ARTICLE:
---------------

Groundworks for the 600ha Ikamva Lethu farm in the Sundays River Valley are due to start in the coming weeks, a year later than originally envisioned, followed by irrigation infrastructure towards the end of the year and then, finally, in the beginning of 2020, planting of the initial 75,000 lemon trees.

The red tape and bureaucratic delays surrounding the creation of black economic empowerment projects in South Africa are remarkable, given the polemics around land restitution, and it certainly tests the commitment of commercial partners in such ventures.

“We’d been waiting on another government initiative for a couple of years to get empowerment projects going in our valley and eventually the SRCC board decided that we will do the right thing,” says Hannes de Waal, MD of the SRCC. “We put the proposal to our producers, seventeen of whom voluntarily decided to become part of the initiative. The fact that they’re all from the SRCC group makes things easier, they understand our methodology and we all subscribe to the same principles of empowerment. It’s working very well.”

Eldon Whittle (SRCC: Primary Production) with Nokwanele Mzamo, general manager of Luthando Farm and previous recipient of the national Female Farmer of the Year award

Water rights dependent on black shareholding
The seventeen citrus producers bought into the Ikamva Lethu (“our future” in isiXhosa) project according to Prof Mohammed Karaan’s recommendations in the National Development Plan: each producer obtains the equivalent of 20% of their own farm, therefore representing varying shareholding levels. For the next five years they will provide the capital and carry the risk of all of the establishment costs of the farm, which will hopefully be in full production by 2028. Thereafter operational costs will be secured in the conventional manner from financial institutions.

While the producers bring capital, expertise and experience to the project, black shareholders bring with them something equally crucial: water rights.

The project’s founders consider themselves very privileged to have obtained 20-year water licenses for the entire 600ha area of the farm, notes Frikkie Olivier, operations manager: SRCC Primary Production, which manages the Ikamva Lethu farm. The granting of water rights by the Department of Water Affairs and Sanitation came with certain conditions, notably that black shareholding in the project may never fall under 59%.

---------------

PROBLEMS:
1. In the article on the Ikamva Lethu farm, what minimum level of black shareholding was set as a condition for granting the water rights?
2. Proceed with the article on the Ikamva Lethu farm, picking up after its final sentence.

INFORMATION PROVIDED:
---------------

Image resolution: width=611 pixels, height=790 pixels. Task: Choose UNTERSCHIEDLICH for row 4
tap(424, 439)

---------------

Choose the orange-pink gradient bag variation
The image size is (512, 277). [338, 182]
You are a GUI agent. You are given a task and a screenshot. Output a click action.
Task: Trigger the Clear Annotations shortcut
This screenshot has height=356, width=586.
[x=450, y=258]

---------------

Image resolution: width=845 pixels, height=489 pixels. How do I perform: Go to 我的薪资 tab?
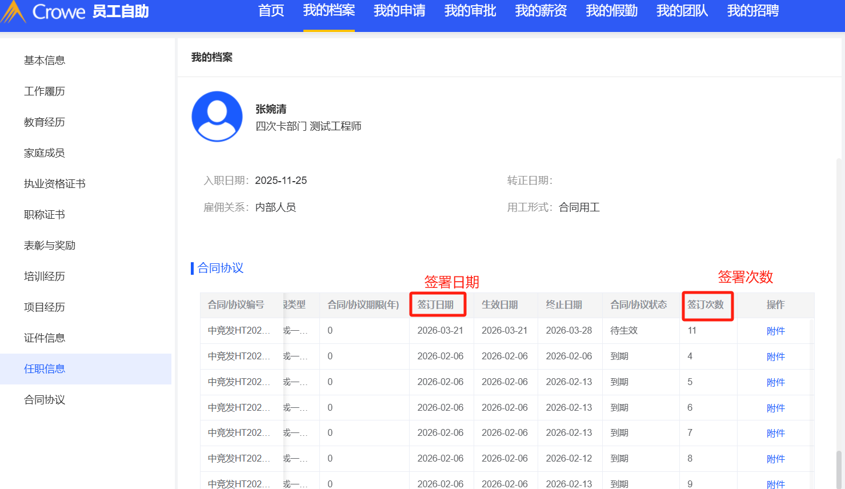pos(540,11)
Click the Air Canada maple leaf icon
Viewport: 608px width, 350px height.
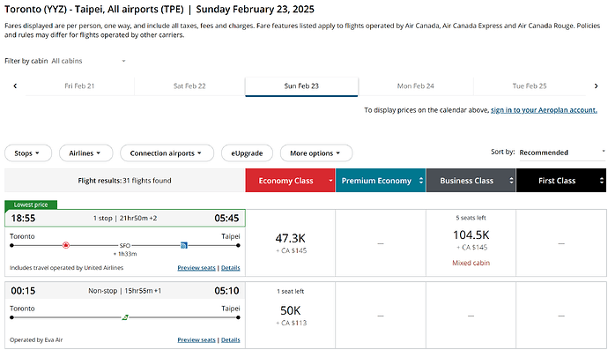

---------------

RESULTS FOR EACH TASK:
1. Black shareholding in the project may never fall under 59%.

2.
Indeed, it would be exceedingly difficult for any new agricultural development in South Africa these days to be granted water licenses without a black shareholding component; an effective way of enforcing black economic empowerment.

Obtaining the water license runs up very significant costs (in the region of several million Rands) long before the trees are even in the ground – the project has been paying for water they haven’t been using for three years now, with no option to transfer the water rights to other projects or entities.

Charl Tibshraeny (left), chairperson of Ikamva Lethu and a citrus producer himself, providing startup capital and expertise to the project

Unusually large collective of commercial producers underwrite the project
To establish the project was complex: each of the participating farmers set up a beneficiary trust for their current permanent employees, after long rounds of consultation with all concerned parties. Profits will be divided in the form of dividends to these worker trusts, according to each trust’s shareholding, as well as to two other groups: permanent black workers of the Sundays River Valley Citrus Company (SRCC) and the eventual permanent black employees on the Ikamva Lethu farm, all in all coming to between 300 and 350 people, says Frikkie Olivier.

The project is certainly not unique in its aims – there are three or four other empowerment projects on the go in the Sundays River Valley at the moment, tremendously helped by an estimated government allocation of water rights for 3,000ha across all projects in the district – but where it distinguishes itself, is in the big collective of producers coming in on this one project, say the founding members.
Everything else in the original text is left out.